Edward Tufte referred to one form of visual junk as “ducks”, in reference to a house built like a giant duck, criticizing the superfluity of it with a quote from Robert Venturi that ends with the admonition:
It is all right to decorate construction but never construct decoration.
On that note, I’ve begun to struggle with the concept of historical map rectification1, and the noble ideals that push one to georectify and then make available–either within local applications or via WMS (Web Mapping Services)–beautiful historical maps that seem to have been run through funhouse mirrors, such as the two below:
The product of such work is so delightful to a variety of audiences that the pursuit of digitizing and georectifying historical maps is as concrete a “good” as the digitization and OCR of every book available. Just look at the Map of Yu (well, if you could find it) projected onto the modern, 3D globe of Google Earth and tell me that there isn’t a more true definition of the Digital Humanities!
There’s an unpleasant truth in the accuracy of such a claim if the effort expended on rectifying these maps is only for the purpose of decorating our historical research. The image below, is fundamentally useless from the perspective of historical research–it’s too cluttered and discombobulated, but it shows an enormous amount of information and effort all at once on one screen. The historical maps that sit below the network and point data are nothing but wallpaper. It’s a duck, purpose-built to demonstrate to people my carpentry skills, in which case it may not be a duck, because it is serving a purpose, but not all such products are so self-conscious:
Rectification of historical maps, especially older historical maps that have problematic geography, is not necessarily construction of decoration, but the heuristic value of such maps needs to be examined. Tracing the borders of environmental or political bodies will have questionable returns given the distortions of many of these maps, and point locations, which can be triangulated to some degree of accuracy through many passes, may prove to be better discovered through textual search that associates the historical place with a modern place.

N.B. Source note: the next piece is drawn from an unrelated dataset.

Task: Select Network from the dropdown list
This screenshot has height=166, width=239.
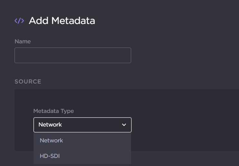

Identifying networks and topologies, such as the postal routes used in the analysis of the Grand Tour above, can be accomplished without any georectification, except (and here is the reason why the above maps are rectified) insofar as georectification allows for using Cartesian geography as an index, and therefore is practically useful from a sense of workflow. In other words, if I am identifying networks between cities, it is easier for me to catalog them on the map in which they exist rather than cataloging them in a spreadsheet and then associating those places with the georeferenced locations later (especially in the case of historical places, which have interesting placename issues with batch geocoding). As such,it is easier to overlay a set of locations onto the map and allow myself or other users to click on those locations in the order of the network rather than to write each of them down and then find x-y coordinates in a later step.
So, while there are good reasons to georectify historical maps, it should not, like OCR of historical texts, be considered an automatic step in any good archival process. In fact, it may be that, like OCR of historical texts, we should develop a way to OCR maps, and not for the purpose of automatic georectification but rather to catalog their features and the internal geography of the map itself. Such catalogs could be used to provide rough, on-the-fly rectification when needed (and likely this level of rectification the most useful for 200+ year old maps) for the purpose of lifting knowledge for use in historical GIS or otherwise. Presenting modern GIS data overlaid on a 300-year-old map does indeed impress audiences, and at times that may be a legitimate goal, but lifting data from old maps may be better served by rarely, if ever, rectifying them.
1 There’s a very different set of rules when it comes to more modern maps. Land use and demography can be more readily drawn from maps from the last century or so, and especially in the case of urban maps.